Google Research

In-Datacenter Performance Analysis of a Tensor Processing Unit

  • Norman P. Jouppi
  • Cliff Young
  • Nishant Patil
  • David Patterson
  • Gaurav Agrawal
  • Raminder Bajwa
  • Sarah Bates
  • Suresh Bhatia
  • Nan Boden
  • Al Borchers
  • Rick Boyle
  • Pierre-luc Cantin
  • Clifford Chao
  • Chris Clark
  • Jeremy Coriell
  • Mike Daley
  • Matt Dau
  • Jeffrey Dean
  • Ben Gelb
  • Tara Vazir Ghaemmaghami
  • Rajendra Gottipati
  • William Gulland
  • Robert Hagmann
  • C. Richard Ho
  • Doug Hogberg
  • John Hu
  • Robert Hundt
  • Dan Hurt
  • Julian Ibarz
  • Aaron Jaffey
  • Alek Jaworski
  • Alexander Kaplan
  • Harshit Khaitan
  • Andy Koch
  • Naveen Kumar
  • Steve Lacy
  • James Laudon
  • James Law
  • Diemthu Le
  • Chris Leary
  • Zhuyuan Liu
  • Kyle Lucke
  • Alan Lundin
  • Gordon MacKean
  • Adriana Maggiore
  • Maire Mahony
  • Kieran Miller
  • Rahul Nagarajan
  • Ravi Narayanaswami
  • Ray Ni
  • Kathy Nix
  • Thomas Norrie
  • Mark Omernick
  • Narayana Penukonda
  • Andy Phelps
  • Jonathan Ross
ISCA (2017) (to appear)

Abstract

Many architects believe that major improvements in cost-energy-performance must now come from domain-specific hardware.
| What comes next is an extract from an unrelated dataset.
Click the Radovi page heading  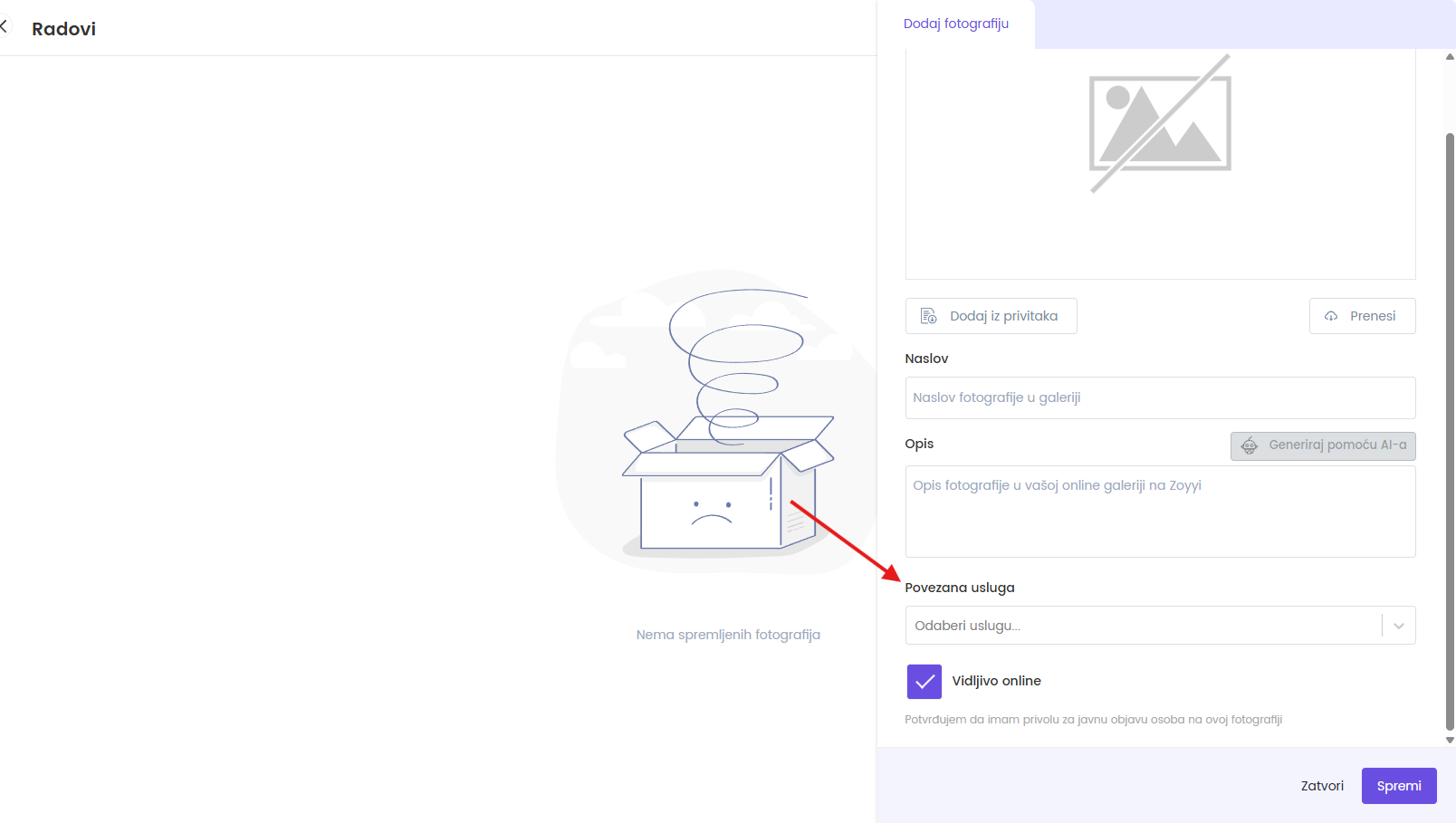click(x=63, y=29)
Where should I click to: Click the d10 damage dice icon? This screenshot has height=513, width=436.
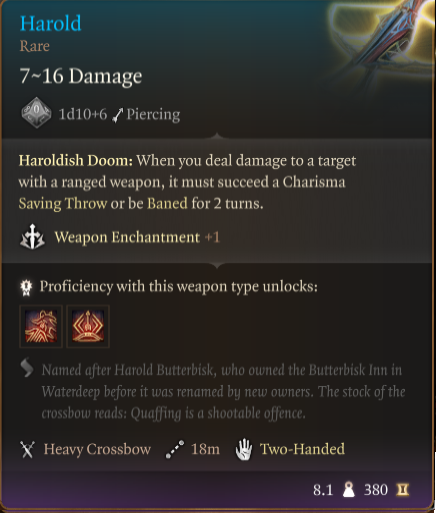(36, 113)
This paper evaluates a custom ASIC---called a Tensor Processing Unit (TPU)---deployed in datacenters since 2015 that accelerates the inference phase of neural networks (NN). The heart of the TPU is a 65,536 8-bit MAC matrix multiply unit that offers a peak throughput of 92 TeraOps/second (TOPS) and a large (28 MiB) software-managed on-chip memory. The TPU's deterministic execution model is a better match to the 99th-percentile response-time requirement of our NN applications than are the time-varying optimizations of CPUs and GPUs (caches, out-of-order execution, multithreading, multiprocessing, prefetching, ...) that help average throughput more than guaranteed latency. The lack of such features helps explain why, despite having myriad MACs and a big memory, the TPU is relatively small and low power. We compare the TPU to a server-class Intel Haswell CPU and an Nvidia K80 GPU, which are contemporaries deployed in the same datacenters. Our workload, written in the high-level TensorFlow framework, uses production NN applications (MLPs, CNNs, and LSTMs) that represent 95% of our datacenters' NN inference demand. Despite low utilization for some applications, the TPU is on average about 15X - 30X faster than its contemporary GPU or CPU, with TOPS/Watt about 30X - 80X higher. Moreover, using the GPU's GDDR5 memory in the TPU would triple achieved TOPS and raise TOPS/Watt to nearly 70X the GPU and 200X the CPU.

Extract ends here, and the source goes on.